I'm about to complete my fifth month of unemployment. Thinking about it, i'm fairly certain that this was the first Summer Vacation in which i haven't worked (for a paycheck) consistently since sixth grade. And it has continued into October.
I've made a hell of a go at the whole staying productive thing. I've blogged; done band stuff; applied (and got accepted!) to write for a fairly well-known music site (no, i haven't written anything for them yet); and of course there's that whole job hunting thing. And it worked for the first four months. Every so often i managed to put together a piece of writing i was especially fond of, and of course, there was that whole two-week tour thing that went pretty well too.
But lately i've been an a serious emotional and motivational rut, one leading to hours of vapid television watching and Facebook browsing and less and less activity that could be construed as "constructive." I can feel the entropy taking hold as the "gap in my employment" that i have to explain on most job applications glacially expands over my fatigued, slipping-into-hibernation sense of self-esteem. My attempts to be productive on days when scary, lazy, self-defeating corners of my brain serve to remind me that i don't really have anywhere to be or anything to do are bring undone by the mental and emotional exhaustion of trying to assign myself busywork for the last five months and not really knowing that it's achieving any goal other than taking my mind off the fact that i'm currently contributing precious little to society while drawing a check from it every week.
Here's something all those armchair quarterback conservatives who think the unemployed just aren't "trying hard enough" to find work don't really understand--the longer a person remains unemployed, the more oppressive their situation becomes.

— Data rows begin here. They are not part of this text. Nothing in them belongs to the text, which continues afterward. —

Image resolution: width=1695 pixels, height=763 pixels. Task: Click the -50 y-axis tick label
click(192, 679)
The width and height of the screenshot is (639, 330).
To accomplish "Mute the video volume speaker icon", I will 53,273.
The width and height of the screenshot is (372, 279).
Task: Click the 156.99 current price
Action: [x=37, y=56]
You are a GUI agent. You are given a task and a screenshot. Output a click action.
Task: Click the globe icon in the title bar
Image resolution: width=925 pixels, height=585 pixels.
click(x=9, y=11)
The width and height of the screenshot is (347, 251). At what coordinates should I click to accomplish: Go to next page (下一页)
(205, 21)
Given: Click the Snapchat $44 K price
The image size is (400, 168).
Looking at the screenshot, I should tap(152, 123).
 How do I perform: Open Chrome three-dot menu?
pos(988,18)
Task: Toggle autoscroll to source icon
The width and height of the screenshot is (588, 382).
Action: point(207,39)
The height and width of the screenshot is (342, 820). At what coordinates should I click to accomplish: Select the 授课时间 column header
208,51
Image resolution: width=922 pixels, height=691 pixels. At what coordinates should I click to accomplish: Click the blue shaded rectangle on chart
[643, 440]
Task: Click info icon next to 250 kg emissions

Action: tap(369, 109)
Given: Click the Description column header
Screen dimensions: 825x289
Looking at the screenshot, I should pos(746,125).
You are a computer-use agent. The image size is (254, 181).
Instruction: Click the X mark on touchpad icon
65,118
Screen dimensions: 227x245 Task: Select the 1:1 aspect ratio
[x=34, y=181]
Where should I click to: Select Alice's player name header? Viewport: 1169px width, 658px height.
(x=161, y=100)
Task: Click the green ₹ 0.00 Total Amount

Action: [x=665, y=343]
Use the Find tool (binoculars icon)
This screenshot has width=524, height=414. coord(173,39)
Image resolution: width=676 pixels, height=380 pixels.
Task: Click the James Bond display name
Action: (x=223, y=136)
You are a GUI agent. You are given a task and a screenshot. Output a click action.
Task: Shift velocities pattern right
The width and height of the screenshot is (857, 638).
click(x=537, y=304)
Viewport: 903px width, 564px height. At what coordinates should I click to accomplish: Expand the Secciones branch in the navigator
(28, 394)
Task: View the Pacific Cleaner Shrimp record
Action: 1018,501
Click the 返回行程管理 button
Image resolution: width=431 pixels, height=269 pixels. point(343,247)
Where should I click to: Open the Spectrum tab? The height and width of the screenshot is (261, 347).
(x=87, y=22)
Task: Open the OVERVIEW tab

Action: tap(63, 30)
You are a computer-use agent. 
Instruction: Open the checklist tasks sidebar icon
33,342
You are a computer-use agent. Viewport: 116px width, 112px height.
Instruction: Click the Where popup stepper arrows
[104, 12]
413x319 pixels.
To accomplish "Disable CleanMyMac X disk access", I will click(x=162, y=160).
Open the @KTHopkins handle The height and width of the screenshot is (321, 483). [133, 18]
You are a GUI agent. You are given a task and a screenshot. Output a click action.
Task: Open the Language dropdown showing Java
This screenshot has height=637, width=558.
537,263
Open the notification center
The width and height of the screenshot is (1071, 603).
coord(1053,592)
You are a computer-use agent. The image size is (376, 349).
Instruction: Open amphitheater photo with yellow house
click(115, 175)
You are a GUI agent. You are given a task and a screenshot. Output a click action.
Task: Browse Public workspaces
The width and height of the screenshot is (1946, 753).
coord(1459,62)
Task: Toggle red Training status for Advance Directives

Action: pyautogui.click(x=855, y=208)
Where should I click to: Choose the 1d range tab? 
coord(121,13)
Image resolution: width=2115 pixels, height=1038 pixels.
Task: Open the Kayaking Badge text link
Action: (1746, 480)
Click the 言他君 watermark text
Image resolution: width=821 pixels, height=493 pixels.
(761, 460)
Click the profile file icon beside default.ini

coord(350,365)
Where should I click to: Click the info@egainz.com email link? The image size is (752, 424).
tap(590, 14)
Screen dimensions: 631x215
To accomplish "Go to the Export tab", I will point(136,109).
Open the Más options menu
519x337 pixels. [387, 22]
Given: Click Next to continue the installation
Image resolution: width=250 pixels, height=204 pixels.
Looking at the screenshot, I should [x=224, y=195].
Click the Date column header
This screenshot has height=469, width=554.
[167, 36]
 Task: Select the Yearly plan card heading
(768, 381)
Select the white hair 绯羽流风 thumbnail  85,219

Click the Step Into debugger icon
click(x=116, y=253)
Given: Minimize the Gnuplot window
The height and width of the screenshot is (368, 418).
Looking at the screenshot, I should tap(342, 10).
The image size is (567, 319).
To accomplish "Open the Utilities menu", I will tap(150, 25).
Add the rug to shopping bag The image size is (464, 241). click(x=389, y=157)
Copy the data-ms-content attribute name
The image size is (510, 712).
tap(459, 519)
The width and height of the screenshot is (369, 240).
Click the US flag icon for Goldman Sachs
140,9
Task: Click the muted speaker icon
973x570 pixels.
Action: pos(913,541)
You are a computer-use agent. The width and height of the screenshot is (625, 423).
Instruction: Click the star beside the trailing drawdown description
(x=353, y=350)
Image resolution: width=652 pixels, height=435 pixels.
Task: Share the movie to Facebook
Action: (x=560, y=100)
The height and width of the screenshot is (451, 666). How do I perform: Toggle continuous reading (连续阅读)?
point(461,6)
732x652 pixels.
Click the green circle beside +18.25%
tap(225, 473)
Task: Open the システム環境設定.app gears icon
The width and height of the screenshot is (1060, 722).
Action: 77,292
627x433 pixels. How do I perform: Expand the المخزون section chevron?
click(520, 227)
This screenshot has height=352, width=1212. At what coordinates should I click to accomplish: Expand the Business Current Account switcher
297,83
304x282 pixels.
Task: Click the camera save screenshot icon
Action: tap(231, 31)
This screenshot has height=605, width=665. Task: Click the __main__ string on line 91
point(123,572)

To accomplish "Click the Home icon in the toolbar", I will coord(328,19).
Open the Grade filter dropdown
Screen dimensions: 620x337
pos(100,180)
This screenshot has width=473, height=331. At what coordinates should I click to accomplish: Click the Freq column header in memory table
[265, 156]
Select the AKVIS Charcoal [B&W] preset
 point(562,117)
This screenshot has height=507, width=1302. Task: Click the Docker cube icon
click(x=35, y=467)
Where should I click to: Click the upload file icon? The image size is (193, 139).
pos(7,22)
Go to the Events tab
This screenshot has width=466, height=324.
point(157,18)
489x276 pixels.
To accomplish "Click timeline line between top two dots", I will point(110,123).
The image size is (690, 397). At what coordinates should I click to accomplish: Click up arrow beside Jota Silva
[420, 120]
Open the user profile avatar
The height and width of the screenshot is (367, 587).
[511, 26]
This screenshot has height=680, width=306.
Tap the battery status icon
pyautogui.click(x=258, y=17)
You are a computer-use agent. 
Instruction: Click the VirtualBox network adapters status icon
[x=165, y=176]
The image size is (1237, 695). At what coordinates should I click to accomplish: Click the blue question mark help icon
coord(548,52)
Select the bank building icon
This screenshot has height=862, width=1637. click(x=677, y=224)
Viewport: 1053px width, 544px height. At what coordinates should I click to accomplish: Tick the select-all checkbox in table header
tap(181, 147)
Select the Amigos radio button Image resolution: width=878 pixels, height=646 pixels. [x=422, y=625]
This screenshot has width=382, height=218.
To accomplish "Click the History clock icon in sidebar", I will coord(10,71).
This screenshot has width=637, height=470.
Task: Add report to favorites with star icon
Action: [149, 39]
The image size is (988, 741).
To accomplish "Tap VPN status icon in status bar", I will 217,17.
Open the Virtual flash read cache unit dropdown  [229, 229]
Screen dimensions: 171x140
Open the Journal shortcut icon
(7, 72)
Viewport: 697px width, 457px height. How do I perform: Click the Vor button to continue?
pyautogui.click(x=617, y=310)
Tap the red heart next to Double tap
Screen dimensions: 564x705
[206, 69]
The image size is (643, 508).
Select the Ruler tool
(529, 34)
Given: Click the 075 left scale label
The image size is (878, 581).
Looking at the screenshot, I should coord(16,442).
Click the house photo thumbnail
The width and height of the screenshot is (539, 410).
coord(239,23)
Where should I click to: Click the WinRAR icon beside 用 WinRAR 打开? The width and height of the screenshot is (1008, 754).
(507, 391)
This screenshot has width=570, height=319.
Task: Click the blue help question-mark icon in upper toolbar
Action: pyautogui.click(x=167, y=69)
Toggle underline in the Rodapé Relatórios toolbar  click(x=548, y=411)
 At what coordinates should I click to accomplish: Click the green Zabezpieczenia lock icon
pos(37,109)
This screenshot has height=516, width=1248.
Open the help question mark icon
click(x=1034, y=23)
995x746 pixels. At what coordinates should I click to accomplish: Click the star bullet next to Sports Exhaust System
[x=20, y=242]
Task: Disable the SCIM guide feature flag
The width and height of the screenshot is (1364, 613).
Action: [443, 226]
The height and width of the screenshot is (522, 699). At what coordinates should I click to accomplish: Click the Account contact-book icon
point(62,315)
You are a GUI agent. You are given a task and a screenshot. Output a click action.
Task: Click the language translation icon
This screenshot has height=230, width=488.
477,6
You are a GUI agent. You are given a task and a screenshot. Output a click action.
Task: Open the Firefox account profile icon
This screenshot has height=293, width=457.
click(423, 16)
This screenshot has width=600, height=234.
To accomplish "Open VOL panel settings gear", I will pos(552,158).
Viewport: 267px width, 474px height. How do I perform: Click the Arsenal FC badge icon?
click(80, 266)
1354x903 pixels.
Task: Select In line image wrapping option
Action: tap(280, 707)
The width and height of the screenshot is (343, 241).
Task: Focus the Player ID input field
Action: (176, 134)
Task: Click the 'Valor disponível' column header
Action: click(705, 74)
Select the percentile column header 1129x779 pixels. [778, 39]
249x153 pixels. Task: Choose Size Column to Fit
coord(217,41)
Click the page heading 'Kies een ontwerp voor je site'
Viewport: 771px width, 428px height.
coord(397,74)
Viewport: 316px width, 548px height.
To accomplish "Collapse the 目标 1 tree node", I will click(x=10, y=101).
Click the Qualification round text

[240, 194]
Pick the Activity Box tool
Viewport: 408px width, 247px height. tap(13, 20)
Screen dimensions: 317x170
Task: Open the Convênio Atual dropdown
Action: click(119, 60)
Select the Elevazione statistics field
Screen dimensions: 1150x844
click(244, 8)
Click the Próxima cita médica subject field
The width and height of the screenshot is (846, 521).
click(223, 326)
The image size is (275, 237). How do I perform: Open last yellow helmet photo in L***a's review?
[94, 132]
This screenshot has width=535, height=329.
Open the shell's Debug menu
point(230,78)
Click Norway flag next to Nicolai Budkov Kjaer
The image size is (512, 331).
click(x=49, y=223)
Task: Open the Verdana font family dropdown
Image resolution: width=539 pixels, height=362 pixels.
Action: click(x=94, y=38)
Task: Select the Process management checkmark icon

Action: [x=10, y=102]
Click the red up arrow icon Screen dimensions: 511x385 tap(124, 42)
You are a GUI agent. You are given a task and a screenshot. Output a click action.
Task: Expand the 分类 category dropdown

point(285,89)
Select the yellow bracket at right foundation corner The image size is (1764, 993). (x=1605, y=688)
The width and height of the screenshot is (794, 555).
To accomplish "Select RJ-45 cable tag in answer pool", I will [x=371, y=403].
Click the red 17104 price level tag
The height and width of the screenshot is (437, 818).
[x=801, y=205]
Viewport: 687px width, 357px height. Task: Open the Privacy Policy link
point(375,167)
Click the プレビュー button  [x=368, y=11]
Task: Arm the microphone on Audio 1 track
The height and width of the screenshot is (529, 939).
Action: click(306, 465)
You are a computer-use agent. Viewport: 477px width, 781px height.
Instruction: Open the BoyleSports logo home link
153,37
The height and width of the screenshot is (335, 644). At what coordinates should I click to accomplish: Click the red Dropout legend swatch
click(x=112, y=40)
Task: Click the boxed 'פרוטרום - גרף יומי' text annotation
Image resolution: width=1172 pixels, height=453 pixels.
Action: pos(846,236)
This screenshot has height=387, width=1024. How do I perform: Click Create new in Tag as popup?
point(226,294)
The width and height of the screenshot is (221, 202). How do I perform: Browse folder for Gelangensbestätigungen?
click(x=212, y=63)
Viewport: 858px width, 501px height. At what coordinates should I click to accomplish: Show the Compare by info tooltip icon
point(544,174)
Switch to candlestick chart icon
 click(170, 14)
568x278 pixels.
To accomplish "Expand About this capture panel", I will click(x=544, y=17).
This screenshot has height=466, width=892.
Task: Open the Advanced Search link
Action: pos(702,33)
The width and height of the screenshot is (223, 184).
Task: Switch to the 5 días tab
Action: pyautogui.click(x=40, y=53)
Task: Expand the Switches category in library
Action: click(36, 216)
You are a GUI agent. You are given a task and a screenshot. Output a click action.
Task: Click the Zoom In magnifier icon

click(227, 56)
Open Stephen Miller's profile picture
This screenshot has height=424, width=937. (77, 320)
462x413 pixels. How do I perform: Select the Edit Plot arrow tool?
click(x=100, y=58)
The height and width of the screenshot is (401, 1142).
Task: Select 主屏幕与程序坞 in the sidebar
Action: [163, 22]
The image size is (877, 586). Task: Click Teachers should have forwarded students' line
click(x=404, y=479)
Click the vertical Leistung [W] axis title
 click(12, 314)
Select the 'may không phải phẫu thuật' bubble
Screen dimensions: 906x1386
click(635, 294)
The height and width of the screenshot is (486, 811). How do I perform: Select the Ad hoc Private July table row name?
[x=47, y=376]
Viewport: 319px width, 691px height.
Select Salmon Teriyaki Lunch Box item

Not only does that unemployment gap look more and more unappealing to prospective employers by the day, but the sense of personal defeat, of personal worthlessness, compounds daily, making the simple act of browsing Big Shoes Network or Milwaukeejobs.com a soul-sucking chore in and of itself, to say nothing of applying to another HR Department that likely won't respond.
I'm not writing this for pity, nor am i trolling for "you're not worthless!" comments--i'm just trying to illustrate how difficult this is on the mental constitution. I'd wager most people i've hung out with over the last few months have generally seen me put on a smile and keep a positive outlook, and overall, i've been able to cling to that. But little stuff is starting to pile up.
I owe my former roommate several hundred dollars in bills that i can't even begin to repay on a weekly unemployment check (not when a medical bill collector is already grabbing $100/mo. for the next two and a half months).
My car broke down in September and i don't have the money to get that fixed either. Sure, i'm using the band van to get around right now, and the band is fine with it, but i still feel like a leech.
And i suppose all the stress of worrying about my father for the last couple months hasn't really contributed in a positive sense.
I don't really have a solution for this, other than get over it and buckle down and keep on the job hunt. Baby steps are the order of the day, i suppose--one cover letter here, one blog post there, one new set of song lyrics here.
So i suppose this blog post, while not a glimmering slice of prose in the least, is at least a start.